SOMERSET, Ky. (LEX 18) — Our country changed forever on this day 81 years ago.
Even with films and history books, nothing compares to an eyewitness account. Earlier this year, a woman in Somerset came across letters written from Pearl Harbor.
"It's their story," said Libby Morris. "And it's a beautiful history."
Blake Morris is Libby's son. He absorbs the stories that you can't find in the books.
"I'm a big history buff," Blake said. "And an avid reader."
So, the answer is yes, I've always been interested in history, particularly World War II."
Raymond Eugene Lankford joined the Navy in 1940 when he was 19 years old.
"They seem to be awfully worried about me as they hadn't heard from me since the bombing of Pearl Harbor," he writes in one of the letters.
About 75 or 100 of the love letters recovered were written to Joan Northcutt, who lived in Kentucky. The two would later become married.
"That promise you made still stands, doesn't it?"
Libby and Blake believe that promise refers to Joan waiting for Lankford to return home.
"It's beautiful to read about how he begs her to wait for him to keep that promise," Libby said.
Earlier this year, Libby got a call that some of her father's clothes had been found in his former home in Pulaski County. Within 10 minutes, she was at the property. She asked if anything else was there. Once she began looking, she found what she had always been wanting to see.
"I went through it for about 30 minutes and I opened one box and there the letters were," she said.
Libby says her mother never allowed her to read the letters. She said they were too personal.

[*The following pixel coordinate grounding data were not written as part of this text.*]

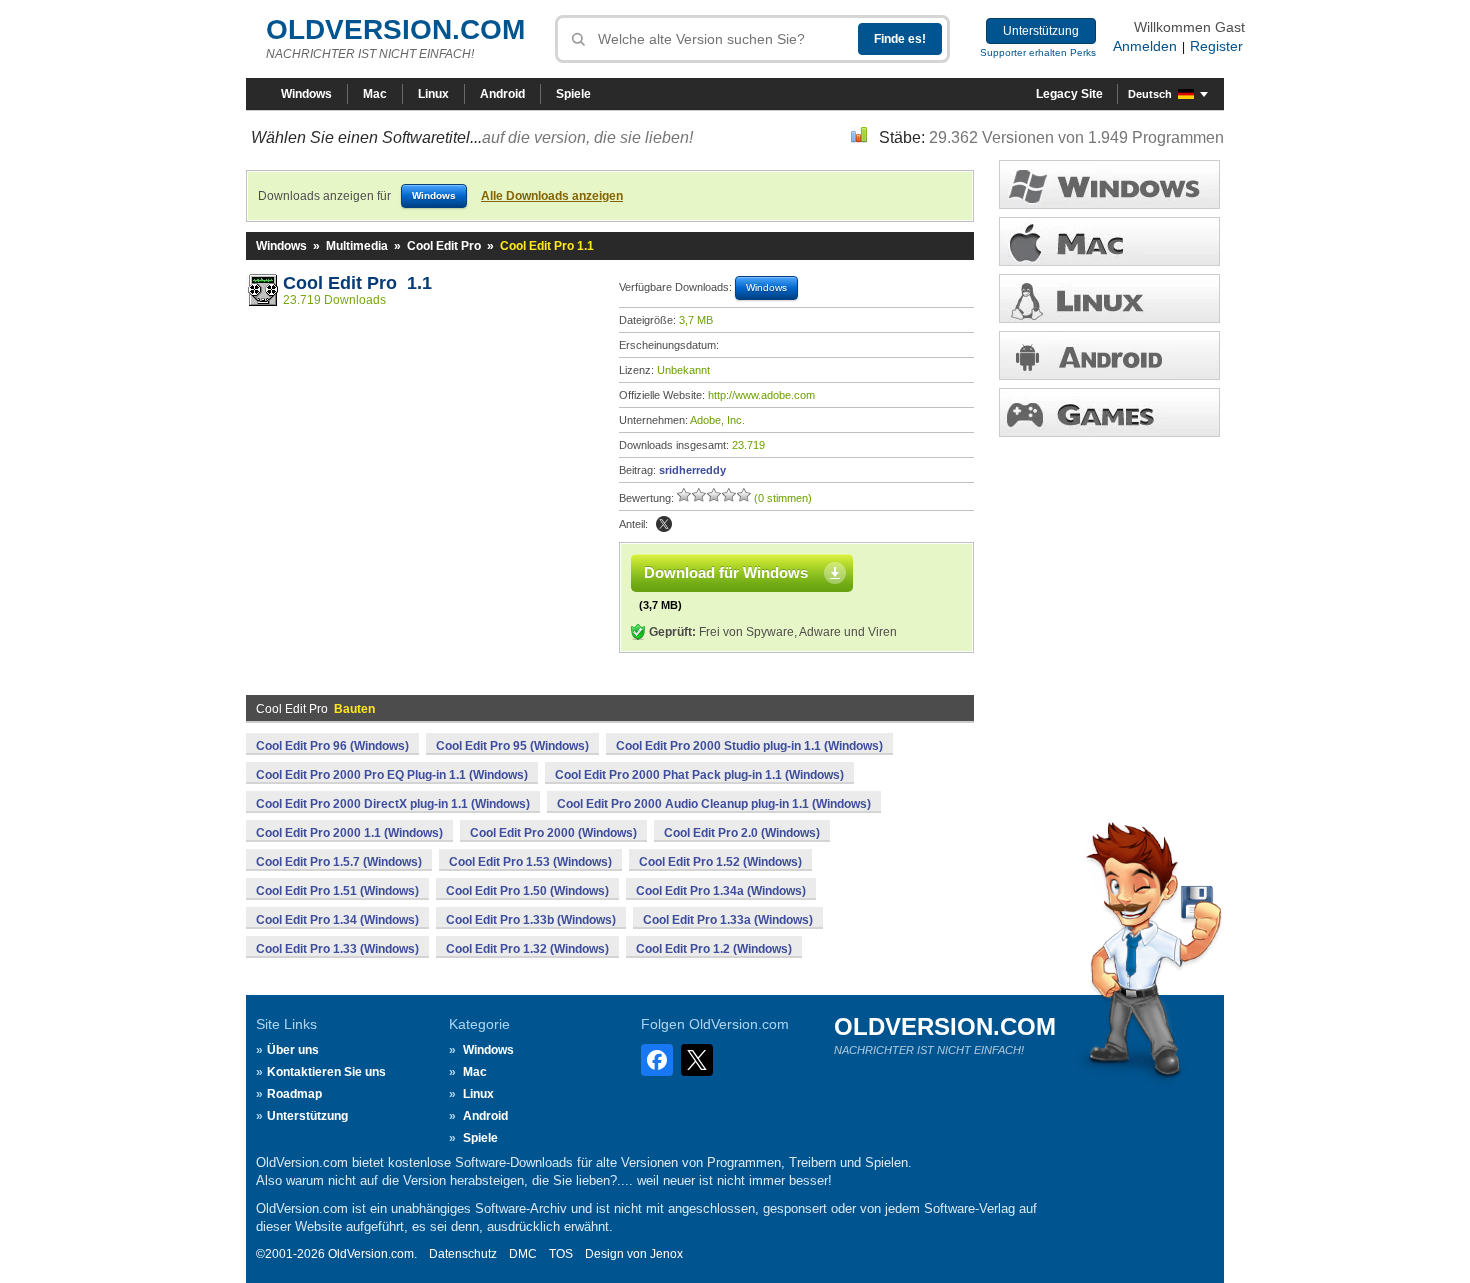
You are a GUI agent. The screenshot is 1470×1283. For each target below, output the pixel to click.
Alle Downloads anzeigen (552, 196)
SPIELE (1109, 412)
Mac (375, 94)
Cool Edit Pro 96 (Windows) (332, 746)
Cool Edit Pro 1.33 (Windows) (337, 949)
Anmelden (1145, 46)
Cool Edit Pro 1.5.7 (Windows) (339, 862)
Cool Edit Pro (444, 246)
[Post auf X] (664, 524)
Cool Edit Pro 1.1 (357, 283)
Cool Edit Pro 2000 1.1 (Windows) (349, 833)
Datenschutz (463, 1254)
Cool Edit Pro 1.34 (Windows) (337, 920)
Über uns (293, 1050)
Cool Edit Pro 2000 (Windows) (553, 833)
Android (502, 94)
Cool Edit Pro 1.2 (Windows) (714, 949)
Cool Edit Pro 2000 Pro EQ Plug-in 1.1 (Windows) (392, 775)
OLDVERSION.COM (395, 29)
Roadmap (294, 1094)
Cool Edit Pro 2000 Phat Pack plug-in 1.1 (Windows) (699, 775)
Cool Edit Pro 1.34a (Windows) (721, 891)
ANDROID (1109, 355)
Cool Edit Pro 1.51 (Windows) (337, 891)
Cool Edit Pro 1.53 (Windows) (530, 862)
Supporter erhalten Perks (1038, 52)
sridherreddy (692, 470)
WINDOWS (1109, 184)
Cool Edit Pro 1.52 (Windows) (720, 862)
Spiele (573, 94)
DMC (523, 1254)
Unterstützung (1041, 31)
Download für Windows (726, 572)
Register (1216, 46)
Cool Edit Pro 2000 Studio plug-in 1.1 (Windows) (749, 746)
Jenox (666, 1254)
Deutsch (1150, 94)
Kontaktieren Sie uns (326, 1072)
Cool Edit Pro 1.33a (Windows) (728, 920)
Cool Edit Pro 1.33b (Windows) (531, 920)
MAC (1109, 241)
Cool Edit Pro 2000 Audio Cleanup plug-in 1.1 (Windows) (714, 804)
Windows (306, 94)
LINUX (1109, 298)
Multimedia (357, 246)
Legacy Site (1069, 94)
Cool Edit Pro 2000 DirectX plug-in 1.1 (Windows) (393, 804)
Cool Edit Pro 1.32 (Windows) (527, 949)
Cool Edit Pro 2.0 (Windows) (742, 833)
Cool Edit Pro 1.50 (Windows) (527, 891)
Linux (433, 94)
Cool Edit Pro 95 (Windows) (512, 746)
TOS (561, 1254)
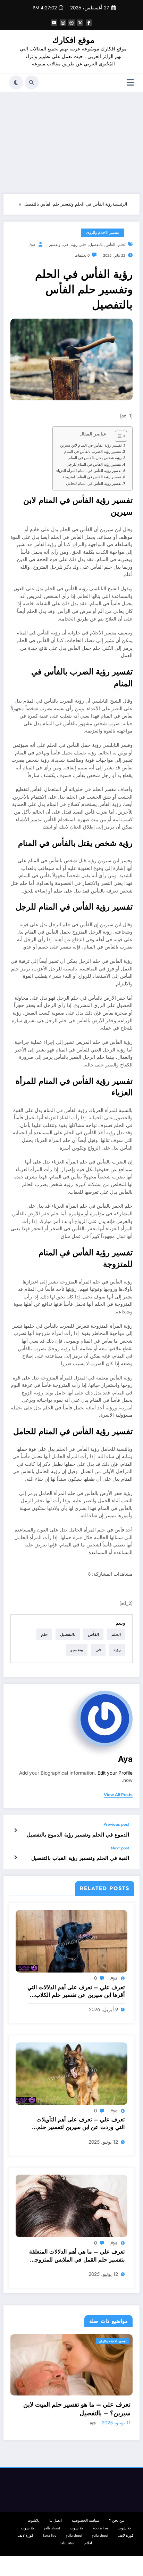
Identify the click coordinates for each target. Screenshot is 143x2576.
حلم (83, 244)
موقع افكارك (73, 40)
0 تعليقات (82, 255)
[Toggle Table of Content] (117, 436)
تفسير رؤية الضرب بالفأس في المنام (92, 451)
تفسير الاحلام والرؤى (102, 232)
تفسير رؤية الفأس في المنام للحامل (93, 483)
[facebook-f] (89, 22)
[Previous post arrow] (15, 1830)
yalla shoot (52, 2528)
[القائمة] (130, 82)
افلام (88, 2543)
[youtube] (54, 22)
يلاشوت (33, 2520)
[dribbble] (71, 22)
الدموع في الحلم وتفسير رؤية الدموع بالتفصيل (78, 1835)
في (65, 244)
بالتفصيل (96, 244)
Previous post (116, 1824)
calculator (67, 2543)
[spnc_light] (16, 82)
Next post (120, 1848)
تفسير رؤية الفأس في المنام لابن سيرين (91, 445)
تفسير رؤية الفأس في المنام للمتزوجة (91, 477)
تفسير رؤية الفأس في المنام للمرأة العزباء (88, 470)
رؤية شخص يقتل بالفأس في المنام (94, 458)
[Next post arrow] (15, 1857)
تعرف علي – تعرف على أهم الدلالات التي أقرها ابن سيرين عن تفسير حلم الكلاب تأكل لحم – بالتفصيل (76, 1991)
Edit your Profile (115, 1773)
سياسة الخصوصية (85, 2520)
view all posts (118, 1794)
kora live (49, 2535)
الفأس (110, 244)
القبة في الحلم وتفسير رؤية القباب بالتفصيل (80, 1858)
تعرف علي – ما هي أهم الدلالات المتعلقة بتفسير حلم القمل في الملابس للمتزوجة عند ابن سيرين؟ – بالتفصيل (77, 2256)
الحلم (122, 244)
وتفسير (54, 244)
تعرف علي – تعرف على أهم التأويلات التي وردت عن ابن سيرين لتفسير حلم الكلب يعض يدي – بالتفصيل (80, 2123)
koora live (100, 2528)
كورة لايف (126, 2535)
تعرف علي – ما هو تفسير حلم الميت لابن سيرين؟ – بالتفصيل (77, 2409)
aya (32, 244)
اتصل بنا (55, 2520)
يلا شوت (124, 2528)
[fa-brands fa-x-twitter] (80, 22)
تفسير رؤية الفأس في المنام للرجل (94, 464)
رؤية (74, 244)
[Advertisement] (71, 141)
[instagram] (63, 22)
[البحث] (32, 82)
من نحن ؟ (116, 2520)
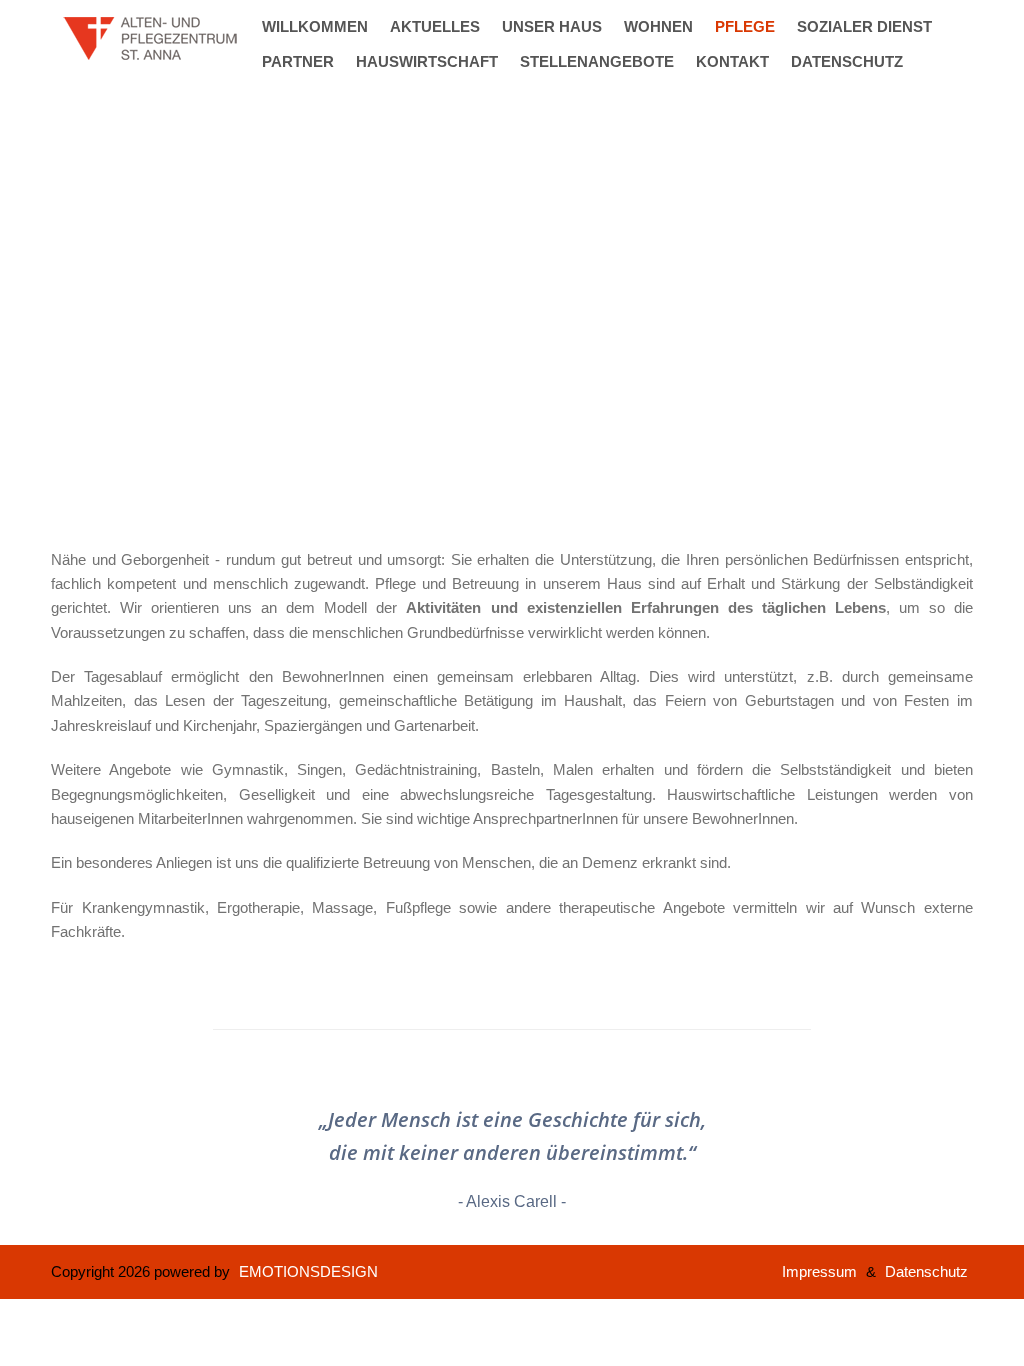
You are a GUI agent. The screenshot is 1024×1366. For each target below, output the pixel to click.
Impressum (819, 1271)
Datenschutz (926, 1271)
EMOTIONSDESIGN (308, 1271)
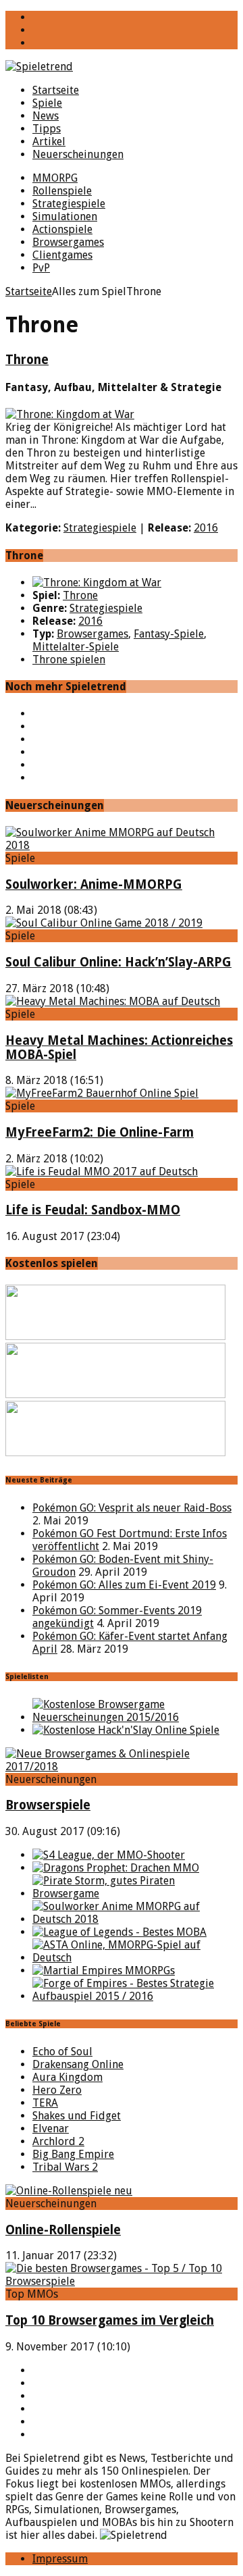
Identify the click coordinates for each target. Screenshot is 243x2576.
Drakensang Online (78, 2064)
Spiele (47, 103)
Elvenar (50, 2128)
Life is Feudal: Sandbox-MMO (92, 1210)
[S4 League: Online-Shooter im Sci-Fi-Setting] (108, 1855)
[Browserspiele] (121, 1766)
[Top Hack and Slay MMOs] (125, 1730)
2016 (206, 527)
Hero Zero (57, 2090)
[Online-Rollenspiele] (68, 2190)
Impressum (60, 2558)
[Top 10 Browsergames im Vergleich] (121, 2281)
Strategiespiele (68, 203)
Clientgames (62, 255)
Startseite (55, 90)
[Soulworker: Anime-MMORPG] (121, 845)
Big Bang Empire (73, 2154)
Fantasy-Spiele (169, 633)
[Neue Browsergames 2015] (135, 1717)
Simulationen (64, 216)
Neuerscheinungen (78, 154)
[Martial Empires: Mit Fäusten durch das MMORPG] (103, 1970)
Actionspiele (62, 229)
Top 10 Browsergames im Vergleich (109, 2320)
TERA (45, 2102)
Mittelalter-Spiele (75, 646)
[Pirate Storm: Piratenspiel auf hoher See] (135, 1893)
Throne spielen (68, 659)
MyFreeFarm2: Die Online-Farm (99, 1132)
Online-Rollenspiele (63, 2230)
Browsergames (68, 242)
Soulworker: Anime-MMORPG (93, 884)
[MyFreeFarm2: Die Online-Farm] (101, 1093)
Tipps (46, 128)
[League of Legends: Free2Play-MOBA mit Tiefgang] (119, 1932)
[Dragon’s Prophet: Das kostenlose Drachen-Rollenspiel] (115, 1867)
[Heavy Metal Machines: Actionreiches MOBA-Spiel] (112, 1001)
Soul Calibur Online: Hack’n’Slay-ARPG (118, 962)
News (45, 115)
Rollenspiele (62, 190)
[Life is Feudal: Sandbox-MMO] (101, 1171)
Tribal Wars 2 (65, 2167)
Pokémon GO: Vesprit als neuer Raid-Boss (132, 1507)
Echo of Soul (62, 2051)
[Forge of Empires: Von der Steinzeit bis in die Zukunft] (135, 1996)
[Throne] (96, 582)
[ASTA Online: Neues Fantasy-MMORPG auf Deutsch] (135, 1957)
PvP (41, 267)
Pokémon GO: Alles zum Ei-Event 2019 (124, 1584)
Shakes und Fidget (76, 2115)
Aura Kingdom (67, 2077)
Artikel (48, 141)
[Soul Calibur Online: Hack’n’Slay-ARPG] (103, 923)
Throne (27, 360)
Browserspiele (47, 1805)
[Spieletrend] (121, 66)
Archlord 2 (58, 2141)
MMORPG (55, 178)
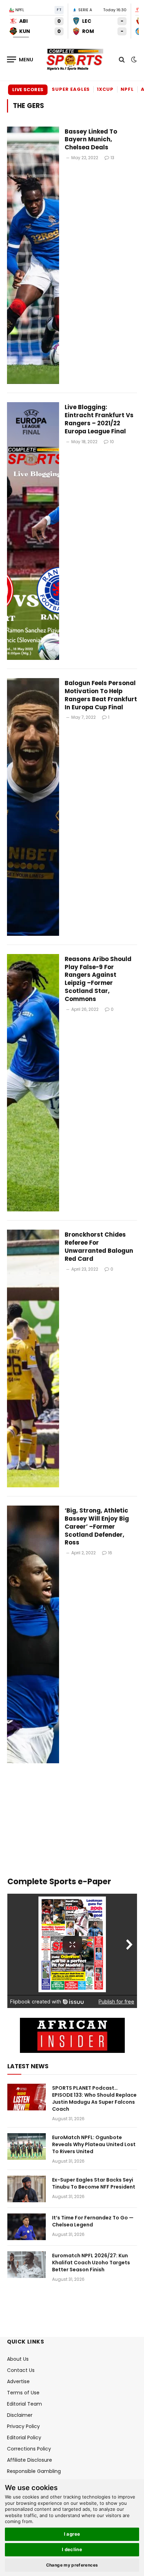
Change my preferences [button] (72, 2565)
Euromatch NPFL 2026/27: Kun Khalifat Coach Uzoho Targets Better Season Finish (91, 2262)
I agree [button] (72, 2534)
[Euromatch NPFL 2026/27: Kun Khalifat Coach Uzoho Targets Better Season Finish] (26, 2264)
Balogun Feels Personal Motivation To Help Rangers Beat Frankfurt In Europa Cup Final (101, 695)
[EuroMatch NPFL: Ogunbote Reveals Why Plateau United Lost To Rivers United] (26, 2146)
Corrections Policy (29, 2448)
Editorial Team (24, 2403)
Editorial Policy (24, 2437)
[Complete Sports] (75, 60)
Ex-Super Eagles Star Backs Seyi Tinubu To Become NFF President (93, 2183)
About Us (18, 2358)
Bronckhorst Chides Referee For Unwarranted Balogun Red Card (99, 1246)
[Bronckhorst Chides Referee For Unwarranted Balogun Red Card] (33, 1358)
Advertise (18, 2381)
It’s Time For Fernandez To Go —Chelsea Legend (93, 2221)
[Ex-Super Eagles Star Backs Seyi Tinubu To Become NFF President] (26, 2189)
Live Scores (27, 89)
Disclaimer (20, 2415)
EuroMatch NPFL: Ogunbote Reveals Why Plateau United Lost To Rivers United (94, 2144)
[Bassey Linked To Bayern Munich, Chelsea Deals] (33, 255)
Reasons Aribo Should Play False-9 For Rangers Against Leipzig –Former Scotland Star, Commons (98, 979)
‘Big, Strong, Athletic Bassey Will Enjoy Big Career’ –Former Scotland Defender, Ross (97, 1526)
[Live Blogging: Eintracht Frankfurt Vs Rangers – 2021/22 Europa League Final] (33, 531)
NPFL (127, 89)
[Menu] (20, 59)
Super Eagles (71, 89)
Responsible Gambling (34, 2471)
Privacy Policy (23, 2426)
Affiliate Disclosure (29, 2459)
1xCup (105, 89)
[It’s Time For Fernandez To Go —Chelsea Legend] (26, 2226)
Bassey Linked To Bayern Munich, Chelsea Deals (91, 139)
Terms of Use (23, 2392)
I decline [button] (72, 2549)
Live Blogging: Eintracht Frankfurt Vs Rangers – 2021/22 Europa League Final (99, 419)
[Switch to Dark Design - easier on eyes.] (133, 59)
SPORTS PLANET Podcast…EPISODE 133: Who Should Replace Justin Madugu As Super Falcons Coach (94, 2098)
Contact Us (21, 2370)
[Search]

"There were so many questions I didn't ask when I was young and wish I had asked," she said. "It broke my heart that I'd never have an answer to these things. And then I was given this gift."
Lankford died in 2008.
"There is no better gift than opening up these letters and looking through his eyes," Blake said.
Now, she's a daughter whose wish has become that gift.
"I can not only hear him the way I remember him, but I also learned so much more about him that I didn't know," Libby said.
"They're such a treasure," she added. "So I knew that somebody had a hand in it."
The couple was married for more than 49 years. Blake says the letters will be delivered to the National World War II Museum sometime next year. The letters Joan sent to Gene were burned in a torpedo strike.